No enterprise can afford to waste resources, be it time, money, or energy. Currently, optimization methods such as metaheuristics that can be used to reduce operational costs and resource consumption are a booming field. This is caused by several factors, such as the increased control that IT can exert over manufacturing due to concepts such as cyber-physical systems or the internet of things, or the rise of available computing power (e.g., due to cloud computing) as well as the availability of more (big) data. With all of these tools, we aim to automate decisions in management, planning, scheduling, and logistics. But, of course, automated decisions should be intelligent. And metaheuristics offer exactly this: The capability to make good decisions automatically and quickly.

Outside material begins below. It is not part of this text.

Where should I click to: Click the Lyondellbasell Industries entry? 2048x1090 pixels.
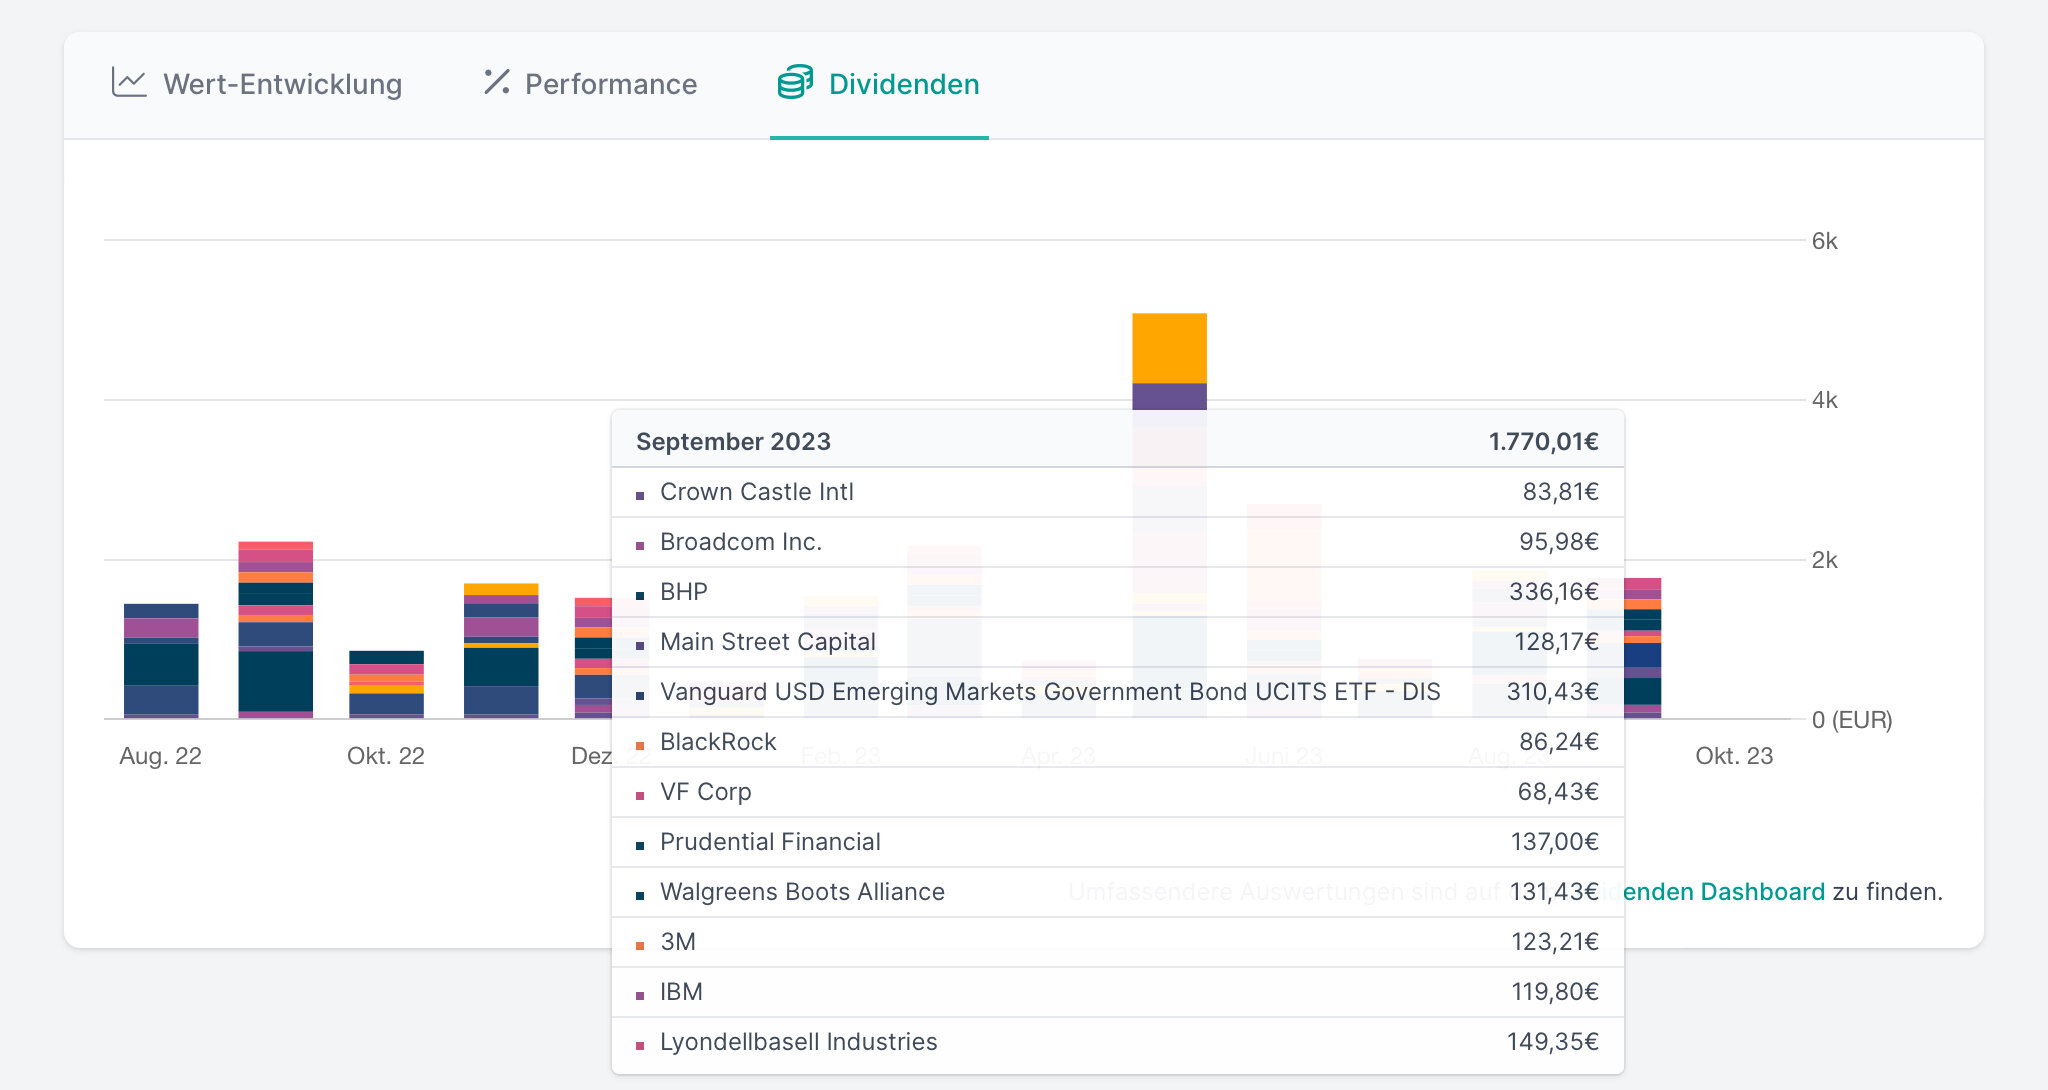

This course, Metaheuristics for Smart Manufacturing [智能制造的元启发式算法], is designed to fit in either one or two compact slots of maybe four hours. We first try to get a basic understanding what an optimization problem is. We then pick a prominent example problem from the field of smart manufacturing and try to tackle it. We begin by developing a very simple and stupid algorithm and then step-by-step move on to better approaches.
Goals: We will
- learn about the basic principles of metaheuristic optimization,
- learn about the most prominent families of algorithms in the field,
- test these algorithms on a problem from smart manufacturing and investigate their strengths and weaknesses, and thus
- become able to quickly design optimization software prototypes for specific applications.
Teacher: Prof. Dr. Thomas Weise
The course is largely based on the book "An Introduction to Optimization Algorithms" by Prof. Dr. Thomas Weise, which is freely available as electronic book in either pdf, html, epub, or azw3 formats. As course material, a comprehensive set of slides and examples is provided. Each course unit targets one closed topic, only building on previously introduced topics, and provides a examples and algorithm implementations in Java.

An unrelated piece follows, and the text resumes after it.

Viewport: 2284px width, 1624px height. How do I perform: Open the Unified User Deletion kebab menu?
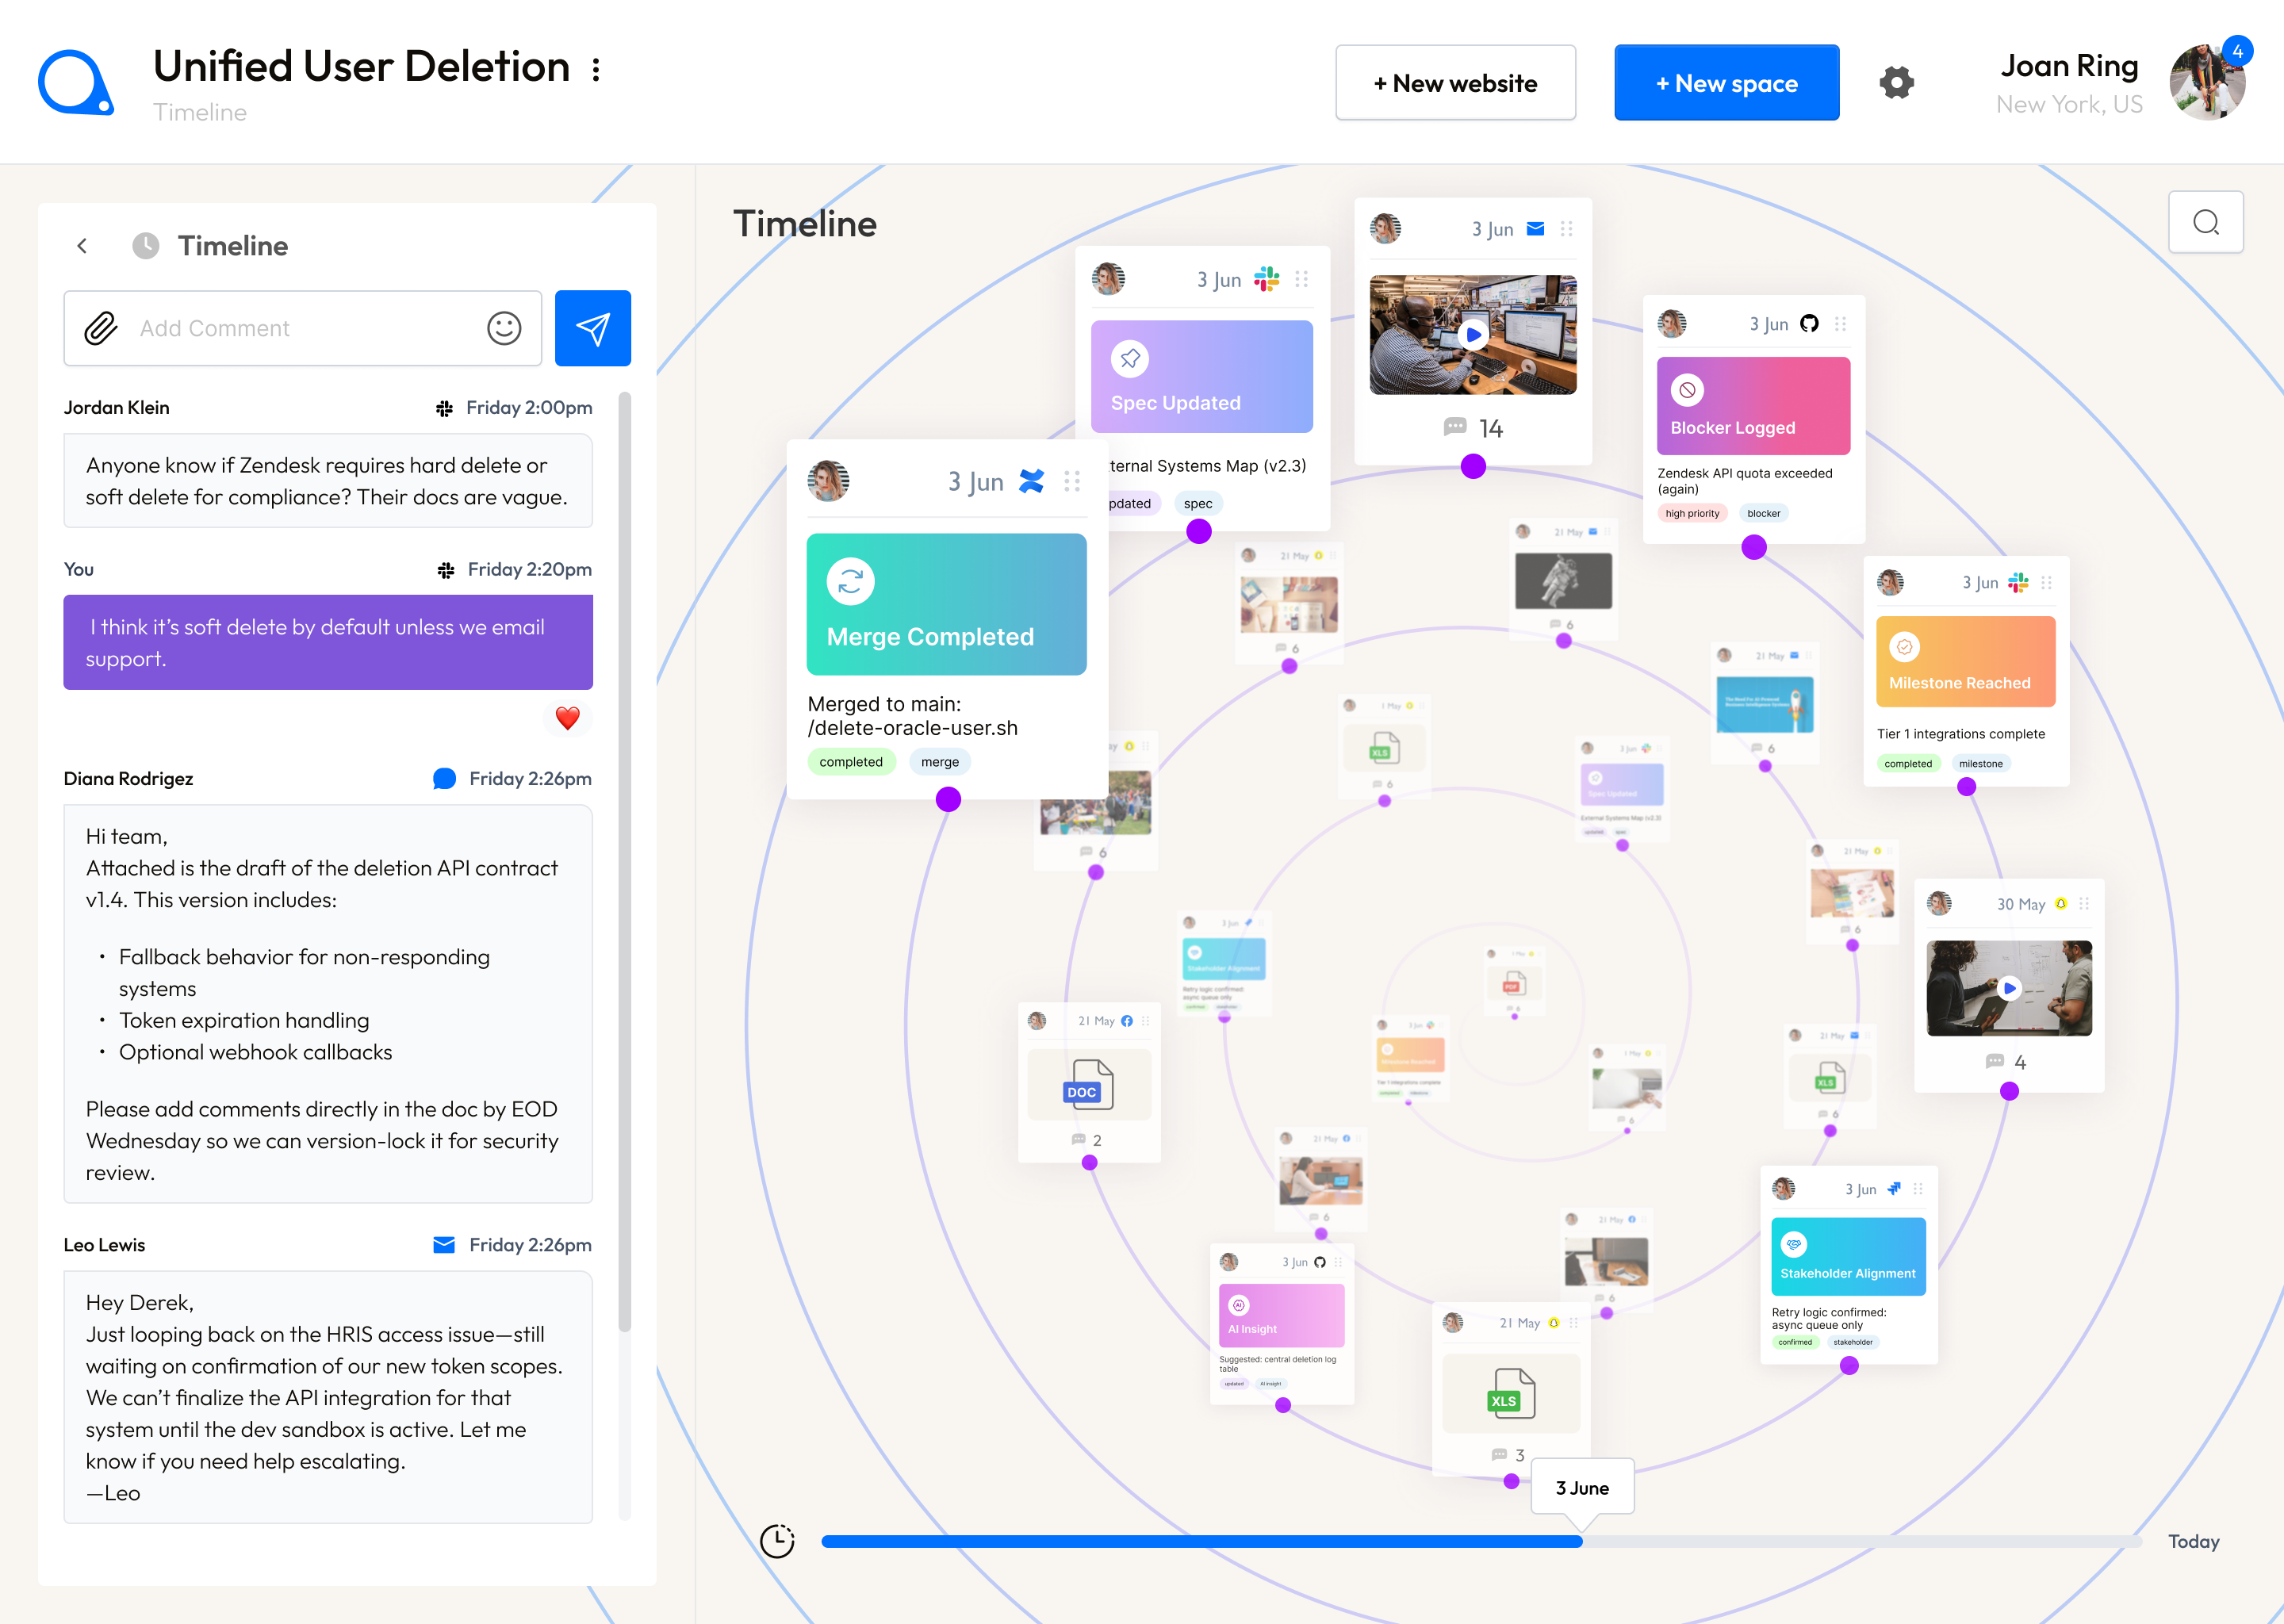pos(596,69)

All algorithm implementations and programming examples can be found in the public GitHub repository thomasWeise/aitoa-code.
- the structure of optimization
- random sampling
- hill climbing
- evolutionary algorithms
- simulated annealing
- comparing optimization algorithms
- bonus: Why is optimization difficult?
Download all slides, the book, and the Java example source codes in one single tar.xz archive (can be extracted under Windows, Mac, and Linux).
Side note: All text and all graphics of the course book are available in the public GitHub repository thomasWeise/aitoa. If you want to write books like that, you can use our open source tool chain bookbuildeR which can automatically compile books to the formats above from text sources.